Yusuf's peregrinations through all manner of theological disputes at the theoretical level and factional altercations on the practical plane convey a sense of wastefully squandered youthful energy. Chances are his intellectual exertions -- in grappling with the texts of Sayyid Qutb and Abul Aala Maududi, for instance -- would have proved more productive in a non-confessional context. After all, any quest for one true Islam is intrinsically futile, given that the purported word of Allah has always been open to conflicting interpretations. (Which is by no means to suggest, mind you, that any competing theology offers a surer path to salvation.)

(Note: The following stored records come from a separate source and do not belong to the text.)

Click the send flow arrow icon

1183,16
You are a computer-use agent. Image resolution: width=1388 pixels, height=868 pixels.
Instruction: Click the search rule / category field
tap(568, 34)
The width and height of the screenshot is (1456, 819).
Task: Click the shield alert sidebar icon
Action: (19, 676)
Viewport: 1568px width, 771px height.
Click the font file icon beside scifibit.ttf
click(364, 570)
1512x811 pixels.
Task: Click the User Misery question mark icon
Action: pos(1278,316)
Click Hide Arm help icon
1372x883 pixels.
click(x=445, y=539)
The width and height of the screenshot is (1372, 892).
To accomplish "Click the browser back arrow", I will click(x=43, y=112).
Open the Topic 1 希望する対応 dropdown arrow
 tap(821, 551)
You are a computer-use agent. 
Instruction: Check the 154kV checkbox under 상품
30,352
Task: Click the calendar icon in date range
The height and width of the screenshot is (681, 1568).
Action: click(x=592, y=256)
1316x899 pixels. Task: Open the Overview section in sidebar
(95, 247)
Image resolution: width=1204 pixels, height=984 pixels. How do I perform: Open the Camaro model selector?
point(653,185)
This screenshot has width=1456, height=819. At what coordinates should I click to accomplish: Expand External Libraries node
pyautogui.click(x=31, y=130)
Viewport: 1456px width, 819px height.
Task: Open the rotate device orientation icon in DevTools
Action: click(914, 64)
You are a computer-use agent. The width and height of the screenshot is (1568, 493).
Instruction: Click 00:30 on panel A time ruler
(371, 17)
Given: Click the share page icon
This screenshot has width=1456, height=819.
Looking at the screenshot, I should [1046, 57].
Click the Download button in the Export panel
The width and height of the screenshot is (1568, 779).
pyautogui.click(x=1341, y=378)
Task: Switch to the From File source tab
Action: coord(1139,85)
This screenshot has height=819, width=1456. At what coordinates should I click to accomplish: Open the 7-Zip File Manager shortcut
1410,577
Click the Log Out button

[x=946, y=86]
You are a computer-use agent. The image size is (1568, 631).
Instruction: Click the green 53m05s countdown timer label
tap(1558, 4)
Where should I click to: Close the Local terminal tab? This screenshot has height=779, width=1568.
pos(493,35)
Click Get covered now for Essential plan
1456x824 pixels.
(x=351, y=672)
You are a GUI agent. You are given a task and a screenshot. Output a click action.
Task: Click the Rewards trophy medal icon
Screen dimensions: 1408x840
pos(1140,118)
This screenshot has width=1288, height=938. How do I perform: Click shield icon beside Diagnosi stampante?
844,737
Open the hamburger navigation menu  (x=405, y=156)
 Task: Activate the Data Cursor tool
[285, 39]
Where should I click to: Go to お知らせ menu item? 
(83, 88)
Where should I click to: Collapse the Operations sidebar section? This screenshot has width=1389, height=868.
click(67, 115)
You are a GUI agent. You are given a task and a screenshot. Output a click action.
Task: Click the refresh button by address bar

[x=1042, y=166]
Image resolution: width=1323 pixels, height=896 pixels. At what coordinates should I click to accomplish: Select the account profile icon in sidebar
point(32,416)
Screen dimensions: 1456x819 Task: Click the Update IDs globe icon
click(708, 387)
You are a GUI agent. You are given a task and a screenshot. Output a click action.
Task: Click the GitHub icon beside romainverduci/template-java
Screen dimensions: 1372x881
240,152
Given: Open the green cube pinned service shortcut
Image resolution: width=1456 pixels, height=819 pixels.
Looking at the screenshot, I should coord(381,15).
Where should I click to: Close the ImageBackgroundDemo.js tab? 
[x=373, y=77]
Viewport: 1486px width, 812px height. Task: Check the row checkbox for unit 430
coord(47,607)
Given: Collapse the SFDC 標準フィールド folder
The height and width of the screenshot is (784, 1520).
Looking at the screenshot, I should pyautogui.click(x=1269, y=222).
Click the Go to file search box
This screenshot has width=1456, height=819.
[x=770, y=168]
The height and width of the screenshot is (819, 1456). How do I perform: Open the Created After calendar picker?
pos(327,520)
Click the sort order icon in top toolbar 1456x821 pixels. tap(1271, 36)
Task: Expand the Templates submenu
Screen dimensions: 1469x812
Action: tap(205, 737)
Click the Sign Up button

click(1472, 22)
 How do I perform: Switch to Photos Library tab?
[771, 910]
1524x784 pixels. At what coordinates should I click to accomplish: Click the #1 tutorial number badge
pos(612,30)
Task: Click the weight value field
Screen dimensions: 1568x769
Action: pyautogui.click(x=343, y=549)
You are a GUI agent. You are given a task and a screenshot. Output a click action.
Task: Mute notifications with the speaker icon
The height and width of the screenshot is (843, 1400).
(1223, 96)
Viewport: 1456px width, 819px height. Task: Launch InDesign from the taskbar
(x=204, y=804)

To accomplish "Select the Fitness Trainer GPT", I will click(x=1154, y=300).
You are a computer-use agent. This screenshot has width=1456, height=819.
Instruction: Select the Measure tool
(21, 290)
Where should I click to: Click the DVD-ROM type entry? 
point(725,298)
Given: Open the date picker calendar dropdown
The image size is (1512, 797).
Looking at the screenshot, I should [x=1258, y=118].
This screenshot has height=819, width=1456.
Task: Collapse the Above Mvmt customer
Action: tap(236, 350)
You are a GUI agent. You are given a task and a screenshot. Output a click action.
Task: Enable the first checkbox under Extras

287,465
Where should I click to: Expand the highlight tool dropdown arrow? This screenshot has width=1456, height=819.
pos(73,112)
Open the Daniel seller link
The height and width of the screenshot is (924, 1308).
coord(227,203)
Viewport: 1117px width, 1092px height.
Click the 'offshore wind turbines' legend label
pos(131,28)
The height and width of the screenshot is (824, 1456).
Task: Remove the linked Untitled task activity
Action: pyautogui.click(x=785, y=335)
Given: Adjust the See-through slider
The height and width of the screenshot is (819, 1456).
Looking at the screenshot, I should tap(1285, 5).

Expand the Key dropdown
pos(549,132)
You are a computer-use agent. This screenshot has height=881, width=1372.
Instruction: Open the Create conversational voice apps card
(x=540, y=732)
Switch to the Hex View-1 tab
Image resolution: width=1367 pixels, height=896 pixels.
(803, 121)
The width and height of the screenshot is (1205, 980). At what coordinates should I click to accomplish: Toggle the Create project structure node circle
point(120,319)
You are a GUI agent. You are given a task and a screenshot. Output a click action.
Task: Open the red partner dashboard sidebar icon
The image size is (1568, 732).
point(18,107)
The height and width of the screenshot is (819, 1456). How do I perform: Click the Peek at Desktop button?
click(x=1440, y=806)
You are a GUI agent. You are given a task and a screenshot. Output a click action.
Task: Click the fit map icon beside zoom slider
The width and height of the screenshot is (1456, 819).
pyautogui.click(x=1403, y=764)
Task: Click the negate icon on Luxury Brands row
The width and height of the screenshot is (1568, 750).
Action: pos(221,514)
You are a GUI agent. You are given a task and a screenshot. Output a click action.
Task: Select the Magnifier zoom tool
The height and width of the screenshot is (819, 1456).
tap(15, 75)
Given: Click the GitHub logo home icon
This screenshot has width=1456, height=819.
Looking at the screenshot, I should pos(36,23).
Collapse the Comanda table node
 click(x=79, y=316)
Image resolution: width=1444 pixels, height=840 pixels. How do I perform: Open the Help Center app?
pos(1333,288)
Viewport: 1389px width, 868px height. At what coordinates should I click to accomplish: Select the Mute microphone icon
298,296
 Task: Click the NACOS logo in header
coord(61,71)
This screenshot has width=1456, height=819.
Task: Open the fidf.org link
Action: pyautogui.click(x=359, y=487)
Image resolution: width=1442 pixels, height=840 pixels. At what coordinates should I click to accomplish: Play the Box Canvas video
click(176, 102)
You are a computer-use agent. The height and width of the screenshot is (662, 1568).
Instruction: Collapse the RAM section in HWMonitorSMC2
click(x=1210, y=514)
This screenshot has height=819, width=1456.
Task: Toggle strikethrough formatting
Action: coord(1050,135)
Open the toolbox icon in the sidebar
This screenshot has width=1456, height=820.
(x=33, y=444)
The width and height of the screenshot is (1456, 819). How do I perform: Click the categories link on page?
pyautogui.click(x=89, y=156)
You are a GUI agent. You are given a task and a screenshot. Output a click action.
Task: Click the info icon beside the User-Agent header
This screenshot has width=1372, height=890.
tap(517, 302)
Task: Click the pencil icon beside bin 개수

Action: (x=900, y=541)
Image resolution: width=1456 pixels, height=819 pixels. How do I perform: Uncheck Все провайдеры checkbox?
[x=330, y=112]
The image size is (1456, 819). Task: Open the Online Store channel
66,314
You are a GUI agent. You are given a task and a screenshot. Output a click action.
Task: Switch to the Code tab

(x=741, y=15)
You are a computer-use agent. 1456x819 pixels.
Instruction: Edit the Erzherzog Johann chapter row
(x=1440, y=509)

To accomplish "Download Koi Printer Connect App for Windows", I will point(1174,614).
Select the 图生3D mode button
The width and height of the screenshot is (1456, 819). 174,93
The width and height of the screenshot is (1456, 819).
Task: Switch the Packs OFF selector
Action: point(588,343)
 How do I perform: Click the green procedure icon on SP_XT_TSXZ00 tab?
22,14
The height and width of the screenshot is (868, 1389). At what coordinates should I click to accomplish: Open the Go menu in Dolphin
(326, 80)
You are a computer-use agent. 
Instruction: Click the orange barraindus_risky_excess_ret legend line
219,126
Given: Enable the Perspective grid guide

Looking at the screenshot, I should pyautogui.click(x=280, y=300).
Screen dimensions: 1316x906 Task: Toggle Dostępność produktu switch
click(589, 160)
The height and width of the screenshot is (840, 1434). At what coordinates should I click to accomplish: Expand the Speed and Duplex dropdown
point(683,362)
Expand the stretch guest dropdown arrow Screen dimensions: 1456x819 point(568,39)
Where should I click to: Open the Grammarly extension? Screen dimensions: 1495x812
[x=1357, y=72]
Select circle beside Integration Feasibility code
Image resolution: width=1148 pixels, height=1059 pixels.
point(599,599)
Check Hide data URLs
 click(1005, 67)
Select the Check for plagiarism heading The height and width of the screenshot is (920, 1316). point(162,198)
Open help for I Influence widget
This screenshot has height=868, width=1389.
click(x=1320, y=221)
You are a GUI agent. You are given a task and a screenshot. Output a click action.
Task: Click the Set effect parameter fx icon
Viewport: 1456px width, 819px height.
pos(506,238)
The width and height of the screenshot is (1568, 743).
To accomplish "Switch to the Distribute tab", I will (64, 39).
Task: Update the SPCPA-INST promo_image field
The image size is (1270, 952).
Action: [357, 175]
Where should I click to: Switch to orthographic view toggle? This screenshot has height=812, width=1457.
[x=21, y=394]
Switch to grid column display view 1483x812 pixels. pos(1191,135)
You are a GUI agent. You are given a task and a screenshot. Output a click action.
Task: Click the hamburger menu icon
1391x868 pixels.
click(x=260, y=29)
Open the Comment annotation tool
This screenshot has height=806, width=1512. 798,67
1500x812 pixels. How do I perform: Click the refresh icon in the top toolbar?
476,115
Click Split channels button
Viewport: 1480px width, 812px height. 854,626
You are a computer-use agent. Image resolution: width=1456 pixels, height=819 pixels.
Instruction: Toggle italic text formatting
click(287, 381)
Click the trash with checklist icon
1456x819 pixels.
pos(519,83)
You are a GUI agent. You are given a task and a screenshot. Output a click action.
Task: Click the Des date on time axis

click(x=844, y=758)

Yusuf's frequently amusing account of his intellectual development, interspersed with healthy doses of (possibly retrospective) irreverence, is nonetheless valuable for its insights into the Muslim mind, not to mention its potential as a cautionary tale for young Muslims in Australia drawn to politically motivated exegeses of Islam.

The leap of faith that propelled Yusuf from political Islam into the arms of the Young Liberals is left unexplained. But that, he says, is another story for another day.

Mahir Ali, a senior journalist on The Australian, grew up in Pakistan but resisted the temptations of faith.

Irfan Yusuf will be a guest of the Sydney WritersFestival.